We are two years away from Klay Thompson having to really answer this question. Which is a couple of lifetimes in the NBA — a lot can change. Discussing contracts that far out is speculation.

For those next two years, the Golden State Warriors should be dominant. Then in the summer of 2019, Klay Thompson becomes a free agent, and if he leaves for more money or more the opportunity to be a first option on another team, it could the first domino to fall in the crumbling of the Warriors.

Which is why it was news when Thompson recently told The Athletic he would consider taking a discount to stay, when the time comes. Thompson expounded on those thoughts while speaking to reporters in China, including Mark Medina of the San Jose Mercury News.

“We’re talking like 24 months away,” Thompson said before practice on Wednesday at Shenzhen City Arena. “But it’s something that definitely crossed my mind, especially when you see guys like Kevin (Durant) doing it.”

Durant took nearly $9 million less than he could have squeezed out of the Warriors, but did so with the understanding the team would bring back Andre Iguodala and Shawn Livingston. They did. Durant could afford to do that because he makes more in endorsements off the court than he does on it.

Thompson said he is in the same situation, what makes the idea of a discount possible is all his off-the-court income. He recently signed a 10-year extension with Chinese shoe company Anta worth a reported $80 million. He also has sponsorships with BODYARMOR Sports Drink and Built with Chocolate Milk. That extra money makes it possible for him to take a discount now.

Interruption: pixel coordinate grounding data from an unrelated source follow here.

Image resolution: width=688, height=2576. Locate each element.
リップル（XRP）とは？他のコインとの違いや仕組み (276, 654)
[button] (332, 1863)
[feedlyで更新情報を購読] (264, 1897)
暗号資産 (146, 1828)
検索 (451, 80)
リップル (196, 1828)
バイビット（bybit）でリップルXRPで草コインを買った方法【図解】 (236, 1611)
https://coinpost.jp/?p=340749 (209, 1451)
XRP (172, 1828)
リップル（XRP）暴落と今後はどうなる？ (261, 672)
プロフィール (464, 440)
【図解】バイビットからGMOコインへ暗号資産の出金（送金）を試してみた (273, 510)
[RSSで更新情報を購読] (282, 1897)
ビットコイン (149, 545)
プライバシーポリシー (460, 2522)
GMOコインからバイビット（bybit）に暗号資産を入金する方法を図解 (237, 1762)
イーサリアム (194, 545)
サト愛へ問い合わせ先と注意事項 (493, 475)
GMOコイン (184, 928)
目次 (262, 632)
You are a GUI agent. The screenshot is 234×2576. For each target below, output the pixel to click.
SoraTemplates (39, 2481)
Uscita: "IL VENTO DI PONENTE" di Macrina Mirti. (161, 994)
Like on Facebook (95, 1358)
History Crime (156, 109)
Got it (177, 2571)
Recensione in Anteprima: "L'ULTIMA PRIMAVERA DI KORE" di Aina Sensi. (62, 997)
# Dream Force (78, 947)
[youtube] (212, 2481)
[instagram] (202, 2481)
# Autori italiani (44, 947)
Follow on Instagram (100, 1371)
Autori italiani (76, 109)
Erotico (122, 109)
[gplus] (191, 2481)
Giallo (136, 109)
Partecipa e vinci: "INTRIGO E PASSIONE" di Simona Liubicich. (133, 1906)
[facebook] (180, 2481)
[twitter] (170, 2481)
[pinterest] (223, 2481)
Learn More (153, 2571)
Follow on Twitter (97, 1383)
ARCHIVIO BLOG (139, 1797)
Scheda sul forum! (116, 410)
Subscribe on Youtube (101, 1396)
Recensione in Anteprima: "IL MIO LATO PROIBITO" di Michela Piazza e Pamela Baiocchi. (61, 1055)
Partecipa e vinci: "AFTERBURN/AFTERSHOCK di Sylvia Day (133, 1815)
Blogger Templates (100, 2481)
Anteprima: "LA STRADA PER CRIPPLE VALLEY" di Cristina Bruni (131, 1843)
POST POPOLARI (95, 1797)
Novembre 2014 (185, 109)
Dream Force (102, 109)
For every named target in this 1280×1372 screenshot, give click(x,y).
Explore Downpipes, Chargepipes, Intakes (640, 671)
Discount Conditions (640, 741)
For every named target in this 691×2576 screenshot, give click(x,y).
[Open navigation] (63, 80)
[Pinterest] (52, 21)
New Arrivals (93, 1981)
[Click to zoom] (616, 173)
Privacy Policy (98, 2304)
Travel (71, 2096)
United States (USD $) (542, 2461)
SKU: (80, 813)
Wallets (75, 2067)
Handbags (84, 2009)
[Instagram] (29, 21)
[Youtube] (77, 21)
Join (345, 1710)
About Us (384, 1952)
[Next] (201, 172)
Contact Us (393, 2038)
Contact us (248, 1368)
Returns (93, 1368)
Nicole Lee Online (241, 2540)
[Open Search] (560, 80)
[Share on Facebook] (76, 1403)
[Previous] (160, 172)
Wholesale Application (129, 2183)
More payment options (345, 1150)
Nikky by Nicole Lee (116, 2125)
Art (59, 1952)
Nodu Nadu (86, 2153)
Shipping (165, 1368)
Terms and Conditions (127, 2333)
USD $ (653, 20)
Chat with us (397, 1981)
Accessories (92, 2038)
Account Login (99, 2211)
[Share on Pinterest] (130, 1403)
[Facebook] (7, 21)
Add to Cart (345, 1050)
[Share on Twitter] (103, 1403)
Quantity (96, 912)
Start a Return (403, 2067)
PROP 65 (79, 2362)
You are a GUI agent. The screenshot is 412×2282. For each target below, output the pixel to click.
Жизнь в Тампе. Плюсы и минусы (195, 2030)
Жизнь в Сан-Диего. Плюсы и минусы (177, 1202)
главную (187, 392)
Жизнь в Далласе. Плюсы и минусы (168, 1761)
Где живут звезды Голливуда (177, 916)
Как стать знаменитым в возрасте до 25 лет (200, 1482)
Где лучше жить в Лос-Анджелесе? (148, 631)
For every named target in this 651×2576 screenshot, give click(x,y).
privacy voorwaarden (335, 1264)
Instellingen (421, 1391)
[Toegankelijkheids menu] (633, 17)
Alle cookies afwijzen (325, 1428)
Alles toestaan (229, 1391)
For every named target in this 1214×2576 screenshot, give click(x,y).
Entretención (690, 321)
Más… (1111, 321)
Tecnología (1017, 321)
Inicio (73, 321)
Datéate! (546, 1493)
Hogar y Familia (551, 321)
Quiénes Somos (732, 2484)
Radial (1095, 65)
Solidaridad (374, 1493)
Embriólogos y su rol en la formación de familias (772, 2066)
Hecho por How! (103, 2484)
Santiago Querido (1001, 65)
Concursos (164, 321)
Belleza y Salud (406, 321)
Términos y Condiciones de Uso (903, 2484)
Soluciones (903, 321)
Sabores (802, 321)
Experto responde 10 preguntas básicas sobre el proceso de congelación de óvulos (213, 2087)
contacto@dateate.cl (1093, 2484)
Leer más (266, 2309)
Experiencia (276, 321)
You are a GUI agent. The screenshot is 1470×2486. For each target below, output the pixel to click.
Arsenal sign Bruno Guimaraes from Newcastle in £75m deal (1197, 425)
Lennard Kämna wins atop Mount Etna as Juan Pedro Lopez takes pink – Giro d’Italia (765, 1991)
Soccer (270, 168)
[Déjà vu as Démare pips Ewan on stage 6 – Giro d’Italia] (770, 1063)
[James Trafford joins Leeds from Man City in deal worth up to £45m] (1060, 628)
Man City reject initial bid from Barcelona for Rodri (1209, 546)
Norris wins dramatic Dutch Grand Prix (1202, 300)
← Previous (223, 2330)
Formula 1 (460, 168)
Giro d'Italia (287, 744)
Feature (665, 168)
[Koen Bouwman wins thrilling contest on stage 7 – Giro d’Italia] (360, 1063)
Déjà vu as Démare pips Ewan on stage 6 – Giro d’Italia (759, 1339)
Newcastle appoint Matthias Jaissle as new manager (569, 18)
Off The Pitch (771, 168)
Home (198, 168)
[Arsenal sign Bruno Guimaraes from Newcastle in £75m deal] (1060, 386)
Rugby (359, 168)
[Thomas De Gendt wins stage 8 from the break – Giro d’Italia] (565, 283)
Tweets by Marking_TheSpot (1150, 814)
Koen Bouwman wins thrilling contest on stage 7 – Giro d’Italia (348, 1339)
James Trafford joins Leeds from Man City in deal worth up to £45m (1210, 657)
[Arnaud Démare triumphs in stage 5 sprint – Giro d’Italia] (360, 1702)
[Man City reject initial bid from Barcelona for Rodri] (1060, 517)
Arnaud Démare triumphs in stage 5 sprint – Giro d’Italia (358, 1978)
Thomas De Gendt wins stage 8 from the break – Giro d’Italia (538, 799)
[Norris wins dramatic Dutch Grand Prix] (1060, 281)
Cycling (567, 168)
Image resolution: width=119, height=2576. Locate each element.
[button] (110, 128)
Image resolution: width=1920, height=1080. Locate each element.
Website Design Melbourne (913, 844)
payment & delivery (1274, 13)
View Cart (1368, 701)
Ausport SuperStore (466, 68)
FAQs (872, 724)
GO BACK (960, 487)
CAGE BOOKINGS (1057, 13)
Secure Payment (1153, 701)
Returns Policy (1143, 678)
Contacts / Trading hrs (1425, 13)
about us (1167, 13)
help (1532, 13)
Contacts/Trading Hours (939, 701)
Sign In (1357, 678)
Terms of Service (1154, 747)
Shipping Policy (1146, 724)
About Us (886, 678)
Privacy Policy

“100 percent, it’d be different if I was making scraps off the court,” Thompson said. “But I’ve been very blessed to be a part of winning team. When you’re part of a winning team, everybody gets to eat. So that’s why I’m indebted to the guys around me. Without them, I would not have the deals that I have.”

Thompson has long seemed less concerned with the status that comes with a max contract. Maybe it’s having grown up with an NBA playing father, but he has always put winning first.

Whether he will do that in two years is impossible to predict, but if anyone would consider it Thompson would be the guy.